Take the mobile phone. If it's impossible to sit in a Milan cafe without being drowned in competing phone conversations, the reason is not only that Italians like to talk. European wireless technology is simply more sophisticated and user friendly than that in the U.S. Europeans can already check e-mail and get news bulletins on their cell phones, and soon they'll surf the Net and shop online from mobile phones that double as fashion accessories.
Another increasingly ubiquitous, albeit less visible high-tech object is the smart card. Many a European wallet now includes one or more cards embedded with a memory chip, which may hold anything from a cash balance to be spent on small purchases to personal information that reduces the possibility of credit-card fraud--or even, as in France, a complete medical history. Three French companies produce more than two-thirds of the world's smart cards, a $12 billion business set to explode as companies discover the limits of the familiar magnetic-strip card, which can hold relatively little information and is not nearly as secure for e-commerce. Jean-Marc Giry, vice president for strategic marketing at Gemplus, one of three French firms that dominate the world market for smart-card banking applications, expects most U.S. banks and credit-card companies to begin issuing smart cards this year.
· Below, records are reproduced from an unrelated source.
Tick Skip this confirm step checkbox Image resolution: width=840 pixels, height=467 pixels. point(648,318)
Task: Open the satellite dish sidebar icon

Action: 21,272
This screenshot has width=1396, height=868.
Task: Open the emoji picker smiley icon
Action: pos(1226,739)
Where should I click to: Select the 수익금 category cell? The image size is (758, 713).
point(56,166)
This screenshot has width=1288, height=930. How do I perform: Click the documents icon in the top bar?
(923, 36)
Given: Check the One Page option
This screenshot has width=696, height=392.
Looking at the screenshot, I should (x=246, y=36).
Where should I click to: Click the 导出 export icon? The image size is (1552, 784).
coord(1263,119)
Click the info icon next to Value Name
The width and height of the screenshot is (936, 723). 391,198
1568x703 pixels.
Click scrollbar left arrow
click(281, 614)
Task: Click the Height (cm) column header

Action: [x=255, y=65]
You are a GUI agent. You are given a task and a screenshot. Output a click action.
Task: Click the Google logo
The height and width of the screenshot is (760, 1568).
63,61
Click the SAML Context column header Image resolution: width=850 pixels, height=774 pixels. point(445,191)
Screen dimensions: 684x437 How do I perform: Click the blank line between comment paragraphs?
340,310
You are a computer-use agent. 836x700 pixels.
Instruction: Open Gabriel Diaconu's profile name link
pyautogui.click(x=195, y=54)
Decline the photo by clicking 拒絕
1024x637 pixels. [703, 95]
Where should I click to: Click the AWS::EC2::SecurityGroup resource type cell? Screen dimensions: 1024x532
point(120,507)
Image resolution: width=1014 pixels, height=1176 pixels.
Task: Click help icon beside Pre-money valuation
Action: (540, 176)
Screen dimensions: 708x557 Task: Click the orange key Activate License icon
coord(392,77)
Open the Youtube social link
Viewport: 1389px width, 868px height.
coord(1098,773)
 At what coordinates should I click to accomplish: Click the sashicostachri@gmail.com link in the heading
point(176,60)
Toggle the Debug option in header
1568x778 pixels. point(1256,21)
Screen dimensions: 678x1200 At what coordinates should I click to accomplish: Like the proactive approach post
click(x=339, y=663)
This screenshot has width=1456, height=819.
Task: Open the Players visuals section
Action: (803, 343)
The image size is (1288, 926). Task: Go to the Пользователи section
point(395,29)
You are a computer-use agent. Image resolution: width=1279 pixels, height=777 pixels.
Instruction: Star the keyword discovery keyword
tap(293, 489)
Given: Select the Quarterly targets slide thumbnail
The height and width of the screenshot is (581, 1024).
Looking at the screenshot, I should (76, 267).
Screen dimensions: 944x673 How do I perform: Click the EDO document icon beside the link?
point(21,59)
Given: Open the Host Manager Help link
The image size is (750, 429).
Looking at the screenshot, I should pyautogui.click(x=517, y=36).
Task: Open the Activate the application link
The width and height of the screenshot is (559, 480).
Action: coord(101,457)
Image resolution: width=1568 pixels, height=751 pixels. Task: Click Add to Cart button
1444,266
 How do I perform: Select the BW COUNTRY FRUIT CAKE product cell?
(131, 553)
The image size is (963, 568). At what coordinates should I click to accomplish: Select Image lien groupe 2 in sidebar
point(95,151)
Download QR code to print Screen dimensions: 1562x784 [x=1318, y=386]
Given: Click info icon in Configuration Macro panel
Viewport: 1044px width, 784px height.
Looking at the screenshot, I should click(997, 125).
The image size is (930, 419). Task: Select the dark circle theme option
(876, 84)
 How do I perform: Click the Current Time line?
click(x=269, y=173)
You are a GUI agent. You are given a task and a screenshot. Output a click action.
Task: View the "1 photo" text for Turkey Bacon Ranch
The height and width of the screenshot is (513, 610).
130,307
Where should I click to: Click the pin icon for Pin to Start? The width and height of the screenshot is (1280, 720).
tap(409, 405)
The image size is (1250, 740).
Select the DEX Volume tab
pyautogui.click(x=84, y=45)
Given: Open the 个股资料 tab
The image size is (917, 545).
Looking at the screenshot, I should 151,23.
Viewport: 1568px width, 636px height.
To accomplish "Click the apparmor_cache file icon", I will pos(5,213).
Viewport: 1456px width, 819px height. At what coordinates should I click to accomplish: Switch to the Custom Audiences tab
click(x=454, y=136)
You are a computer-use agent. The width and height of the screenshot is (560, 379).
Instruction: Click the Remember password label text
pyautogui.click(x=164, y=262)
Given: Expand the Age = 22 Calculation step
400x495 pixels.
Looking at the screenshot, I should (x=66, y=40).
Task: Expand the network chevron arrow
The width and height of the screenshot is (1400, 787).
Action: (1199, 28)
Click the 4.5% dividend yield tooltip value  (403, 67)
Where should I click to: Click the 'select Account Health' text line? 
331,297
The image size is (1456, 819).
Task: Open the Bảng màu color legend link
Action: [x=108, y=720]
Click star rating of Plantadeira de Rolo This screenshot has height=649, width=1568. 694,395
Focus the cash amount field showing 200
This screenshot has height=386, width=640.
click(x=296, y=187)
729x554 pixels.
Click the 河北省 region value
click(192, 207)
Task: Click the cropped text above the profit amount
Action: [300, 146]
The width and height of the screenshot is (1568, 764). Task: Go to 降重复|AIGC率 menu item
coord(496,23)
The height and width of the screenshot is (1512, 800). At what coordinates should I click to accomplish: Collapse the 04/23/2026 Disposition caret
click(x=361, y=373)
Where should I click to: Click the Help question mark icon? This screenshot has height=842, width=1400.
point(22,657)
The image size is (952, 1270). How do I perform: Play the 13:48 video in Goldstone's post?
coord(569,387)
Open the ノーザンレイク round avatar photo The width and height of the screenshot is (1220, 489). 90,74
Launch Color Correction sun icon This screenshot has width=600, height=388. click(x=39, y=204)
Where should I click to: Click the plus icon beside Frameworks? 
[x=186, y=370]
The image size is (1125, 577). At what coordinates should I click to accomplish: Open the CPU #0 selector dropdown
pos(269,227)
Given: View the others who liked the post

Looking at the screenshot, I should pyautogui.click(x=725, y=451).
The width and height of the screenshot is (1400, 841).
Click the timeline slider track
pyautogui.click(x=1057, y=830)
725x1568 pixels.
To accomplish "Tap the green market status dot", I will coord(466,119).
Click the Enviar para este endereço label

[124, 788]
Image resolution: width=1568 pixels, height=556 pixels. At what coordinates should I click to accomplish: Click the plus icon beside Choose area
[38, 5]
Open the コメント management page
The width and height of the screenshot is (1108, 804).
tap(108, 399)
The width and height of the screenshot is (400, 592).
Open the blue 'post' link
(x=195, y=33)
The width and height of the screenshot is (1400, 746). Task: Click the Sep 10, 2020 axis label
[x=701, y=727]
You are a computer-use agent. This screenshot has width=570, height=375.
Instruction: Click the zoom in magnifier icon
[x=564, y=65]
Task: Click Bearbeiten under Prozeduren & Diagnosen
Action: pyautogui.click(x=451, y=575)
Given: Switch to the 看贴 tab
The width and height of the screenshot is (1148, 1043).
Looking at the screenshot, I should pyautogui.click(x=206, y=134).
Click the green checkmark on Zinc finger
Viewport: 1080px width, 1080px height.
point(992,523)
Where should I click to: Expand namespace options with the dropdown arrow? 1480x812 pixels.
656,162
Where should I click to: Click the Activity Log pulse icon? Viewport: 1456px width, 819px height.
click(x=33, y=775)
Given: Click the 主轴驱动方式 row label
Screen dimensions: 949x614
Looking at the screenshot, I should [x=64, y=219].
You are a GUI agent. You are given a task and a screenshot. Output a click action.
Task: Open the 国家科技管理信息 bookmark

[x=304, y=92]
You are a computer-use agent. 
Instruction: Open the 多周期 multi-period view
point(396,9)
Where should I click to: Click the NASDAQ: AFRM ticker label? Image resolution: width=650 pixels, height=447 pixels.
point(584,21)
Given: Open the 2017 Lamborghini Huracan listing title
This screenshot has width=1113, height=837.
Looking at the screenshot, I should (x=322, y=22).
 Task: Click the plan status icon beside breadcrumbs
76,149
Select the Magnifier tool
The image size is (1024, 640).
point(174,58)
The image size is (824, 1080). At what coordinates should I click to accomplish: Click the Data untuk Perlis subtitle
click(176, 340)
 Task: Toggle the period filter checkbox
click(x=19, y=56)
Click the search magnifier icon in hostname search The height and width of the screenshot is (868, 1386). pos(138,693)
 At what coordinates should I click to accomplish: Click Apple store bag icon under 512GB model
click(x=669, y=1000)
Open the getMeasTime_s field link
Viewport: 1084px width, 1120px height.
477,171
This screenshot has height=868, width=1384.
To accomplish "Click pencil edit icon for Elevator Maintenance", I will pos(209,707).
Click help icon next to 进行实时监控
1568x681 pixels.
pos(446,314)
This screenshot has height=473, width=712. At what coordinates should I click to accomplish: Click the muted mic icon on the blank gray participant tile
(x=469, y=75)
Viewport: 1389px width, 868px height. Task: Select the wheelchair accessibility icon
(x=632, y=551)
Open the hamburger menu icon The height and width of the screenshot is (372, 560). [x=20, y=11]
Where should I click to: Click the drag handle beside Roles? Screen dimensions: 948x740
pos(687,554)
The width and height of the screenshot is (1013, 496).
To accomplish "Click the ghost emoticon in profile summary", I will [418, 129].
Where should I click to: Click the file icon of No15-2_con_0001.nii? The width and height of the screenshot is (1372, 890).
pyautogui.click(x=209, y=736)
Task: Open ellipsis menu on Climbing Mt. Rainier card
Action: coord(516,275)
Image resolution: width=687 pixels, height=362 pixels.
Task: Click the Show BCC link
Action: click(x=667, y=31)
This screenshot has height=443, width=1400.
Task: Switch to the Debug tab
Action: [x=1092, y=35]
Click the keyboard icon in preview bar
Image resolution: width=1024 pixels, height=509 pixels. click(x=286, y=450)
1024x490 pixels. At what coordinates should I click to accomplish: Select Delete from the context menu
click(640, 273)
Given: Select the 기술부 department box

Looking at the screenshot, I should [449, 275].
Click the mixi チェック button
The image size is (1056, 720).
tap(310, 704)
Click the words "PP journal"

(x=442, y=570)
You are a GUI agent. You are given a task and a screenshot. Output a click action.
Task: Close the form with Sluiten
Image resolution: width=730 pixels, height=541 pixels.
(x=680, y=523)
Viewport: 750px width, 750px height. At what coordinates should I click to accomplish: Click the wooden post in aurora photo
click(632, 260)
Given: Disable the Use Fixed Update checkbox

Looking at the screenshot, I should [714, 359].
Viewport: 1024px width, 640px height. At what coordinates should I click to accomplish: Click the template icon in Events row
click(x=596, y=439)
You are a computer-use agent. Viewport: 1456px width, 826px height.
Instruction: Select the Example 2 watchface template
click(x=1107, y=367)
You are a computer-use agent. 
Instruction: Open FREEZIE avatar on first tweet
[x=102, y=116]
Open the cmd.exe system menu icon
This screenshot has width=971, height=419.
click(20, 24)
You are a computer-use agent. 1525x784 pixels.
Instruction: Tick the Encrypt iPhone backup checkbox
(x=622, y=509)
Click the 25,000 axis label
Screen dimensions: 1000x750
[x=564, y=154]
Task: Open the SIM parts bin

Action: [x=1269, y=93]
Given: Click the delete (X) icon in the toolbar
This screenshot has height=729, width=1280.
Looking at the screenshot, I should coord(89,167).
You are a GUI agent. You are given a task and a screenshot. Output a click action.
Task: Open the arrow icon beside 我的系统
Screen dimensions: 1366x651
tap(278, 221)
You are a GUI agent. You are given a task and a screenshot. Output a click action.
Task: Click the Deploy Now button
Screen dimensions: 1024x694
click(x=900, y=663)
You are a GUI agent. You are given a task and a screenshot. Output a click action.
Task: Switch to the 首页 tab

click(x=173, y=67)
Then there's Airbus, long ridiculed by Boeing as a massive pork-barrel project for second-rate aircraft manufacturers. Last year the European consortium captured 55% of global-passenger jetliner sales, outflanking Boeing for the first, but probably not the last, time. Competitive prices and superior salesmanship are factors in the success of Airbus, but so is technology. Airbus beat Boeing to the market with computer-laden "fly-by-wire" technology, which, it says, enhances safety while lowering costs. The flying experience is so similar from model to model that Airbus-equipped airlines save millions of dollars in training costs.
The common thread in these examples is a uniquely European approach to business. While the U.S. has embraced the pure marketplace with ideological fervor, Europeans continue to believe the state has a role to play in guiding markets. Exhibit A is the GSM (global system for mobile communications) standard introduced in the European Union in 1991. Thanks to GSM, a subscriber in Portugal can use her phone from Ireland to Hong Kong. The U.S., in contrast, still allows various incompatible standards to compete like trains running on tracks with different gauges. As a result, a New Yorker cannot use his cell phone in London and, depending on his carrier and his instrument, sometimes not even in St. Louis.